Look for the line that has "This screenshot has height=768, width=1024." in the material below; please repeat it and every line after it, exactly, up to and including the line that has "Given: Select the", and nothing else.
○ ○ ○ ○
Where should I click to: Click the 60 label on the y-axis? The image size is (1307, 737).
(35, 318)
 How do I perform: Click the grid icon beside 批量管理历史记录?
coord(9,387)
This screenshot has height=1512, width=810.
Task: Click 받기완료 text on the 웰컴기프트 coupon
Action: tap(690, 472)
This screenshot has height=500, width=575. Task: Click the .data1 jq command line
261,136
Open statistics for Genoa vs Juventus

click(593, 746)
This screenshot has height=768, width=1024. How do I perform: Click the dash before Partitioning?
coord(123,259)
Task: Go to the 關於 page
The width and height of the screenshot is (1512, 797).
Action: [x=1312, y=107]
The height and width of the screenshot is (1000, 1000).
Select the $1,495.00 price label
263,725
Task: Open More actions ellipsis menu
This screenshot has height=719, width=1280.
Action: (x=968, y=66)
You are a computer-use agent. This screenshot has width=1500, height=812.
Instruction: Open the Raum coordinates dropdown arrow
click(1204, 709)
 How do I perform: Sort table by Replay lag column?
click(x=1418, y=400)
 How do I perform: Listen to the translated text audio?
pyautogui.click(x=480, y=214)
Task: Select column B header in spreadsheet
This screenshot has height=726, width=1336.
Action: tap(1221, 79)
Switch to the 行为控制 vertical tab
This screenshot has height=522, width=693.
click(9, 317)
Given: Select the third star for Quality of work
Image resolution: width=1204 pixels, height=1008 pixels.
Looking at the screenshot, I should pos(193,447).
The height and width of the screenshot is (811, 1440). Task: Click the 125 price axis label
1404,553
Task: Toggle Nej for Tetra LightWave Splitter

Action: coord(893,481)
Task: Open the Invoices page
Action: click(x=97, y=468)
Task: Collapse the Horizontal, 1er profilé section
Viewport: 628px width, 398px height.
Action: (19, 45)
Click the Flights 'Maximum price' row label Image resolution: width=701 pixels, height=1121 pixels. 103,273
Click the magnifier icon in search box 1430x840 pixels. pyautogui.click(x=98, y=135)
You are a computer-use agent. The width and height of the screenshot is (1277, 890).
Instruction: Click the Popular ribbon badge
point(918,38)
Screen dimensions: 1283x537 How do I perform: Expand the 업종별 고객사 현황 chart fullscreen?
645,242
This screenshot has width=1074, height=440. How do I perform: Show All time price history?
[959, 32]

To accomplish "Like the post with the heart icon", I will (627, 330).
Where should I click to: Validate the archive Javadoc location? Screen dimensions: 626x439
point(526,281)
○ ○ ○ ○
FINISHED EXERCISE:
This screenshot has height=768, width=1024. How do I perform: Click the dash before Partitioning?
coord(123,259)
Task: Go to the 關於 page
The width and height of the screenshot is (1512, 797).
Action: [x=1312, y=107]
The height and width of the screenshot is (1000, 1000).
Select the $1,495.00 price label
263,725
Task: Open More actions ellipsis menu
This screenshot has height=719, width=1280.
Action: (x=968, y=66)
You are a computer-use agent. This screenshot has width=1500, height=812.
Instruction: Open the Raum coordinates dropdown arrow
click(1204, 709)
 How do I perform: Sort table by Replay lag column?
click(x=1418, y=400)
 How do I perform: Listen to the translated text audio?
pyautogui.click(x=480, y=214)
Task: Select column B header in spreadsheet
This screenshot has height=726, width=1336.
Action: tap(1221, 79)
Switch to the 行为控制 vertical tab
This screenshot has height=522, width=693.
click(9, 317)
Given: Select the third star for Quality of work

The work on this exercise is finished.